The reform-minded Simon soon was nicknamed "Reverend" in Springfield and scored some legislative triumphs, including Illinois' first open-meetings law. He later served in the state Senate.

In 1968, Simon won election as lieutenant governor. He appeared headed for the top office when then-Chicago Mayor Richard J. Daley tapped Simon for the Democratic nomination for governor in 1972 against a Republican incumbent who had enacted Illinois' first state income tax.

But an anti-Daley backlash blunted the Democratic machine's strength in Chicago, and corporate lawyer Dan Walker defeated Simon in the party primary.

Simon spent the next two years lecturing at universities. His political return came in 1974 when he went to the U.S. House representing part of Southern Illinois.

In 1984, he took on three-term GOP Sen. Charles Percy, chairman of the Foreign Relations Committee, and won by a 50-48 margin. He accused Percy of lying, contended Percy profited from the Reagan tax cuts, and portrayed the millionaire senator as the candidate "of country clubs and board rooms."

Six years later, Simon faced a re-election challenge from then-U.S. Rep. Lynn Martin, a Republican. Simon won with 65 percent of the vote.

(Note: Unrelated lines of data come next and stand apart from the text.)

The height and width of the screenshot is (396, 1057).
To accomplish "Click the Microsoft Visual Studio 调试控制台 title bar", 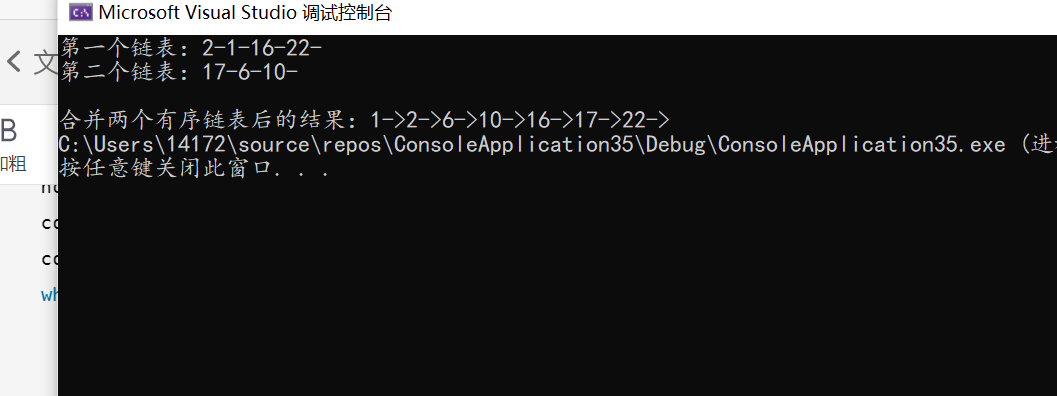I will click(557, 13).
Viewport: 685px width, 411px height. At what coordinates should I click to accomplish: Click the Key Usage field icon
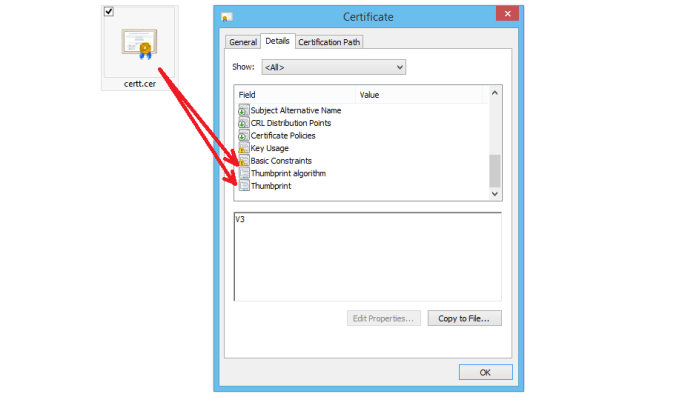click(243, 148)
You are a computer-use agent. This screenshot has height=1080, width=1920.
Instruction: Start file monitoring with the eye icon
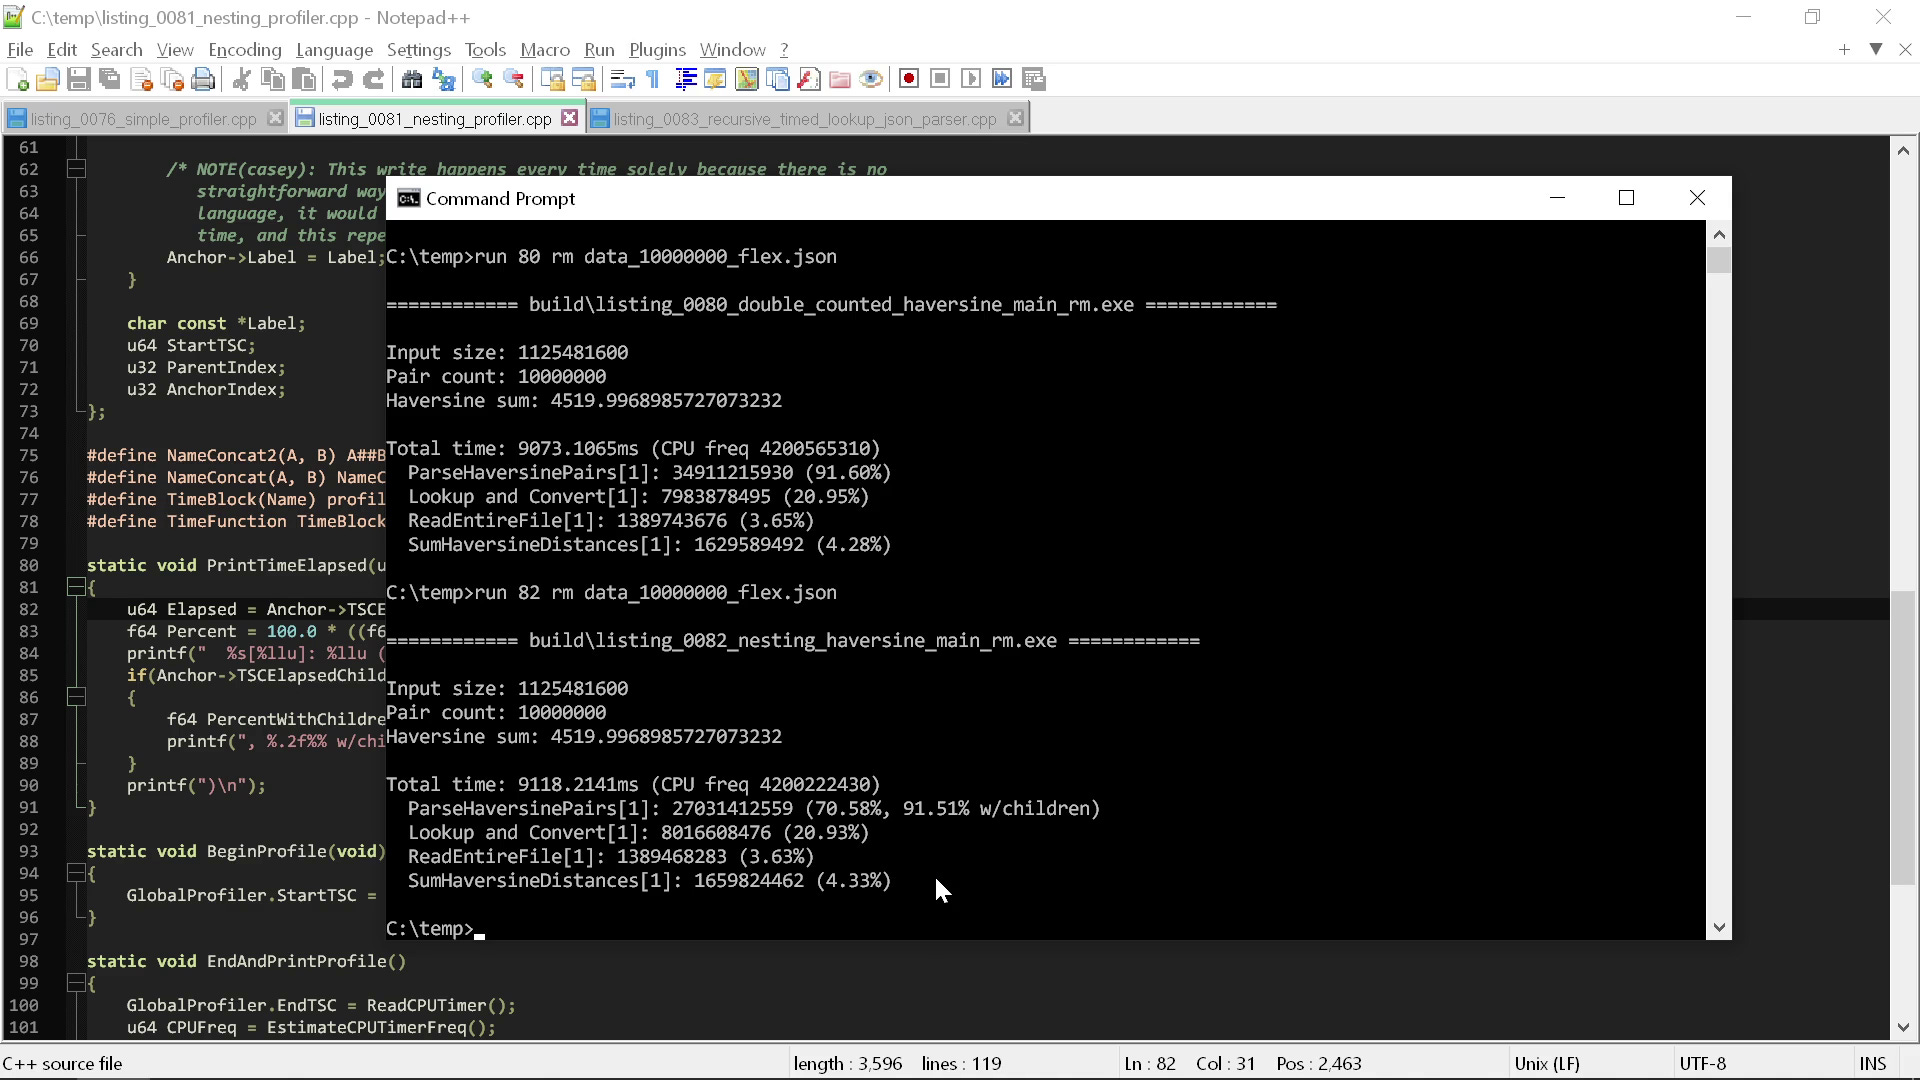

Simon decided not to seek a third term in the Senate and retired from Congress in 1997. In retirement, he taught at Southern Illinois University, near his hometown of Makanda, and ran the Public Policy Institute, a bipartisan think tank he founded.

While he was in the Senate, Simon helped overhaul the federal student loan program to enable students and their families to borrow directly from the government. As a crusader against television violence, he successfully pushed the industry to monitor the amount of violence on the screen.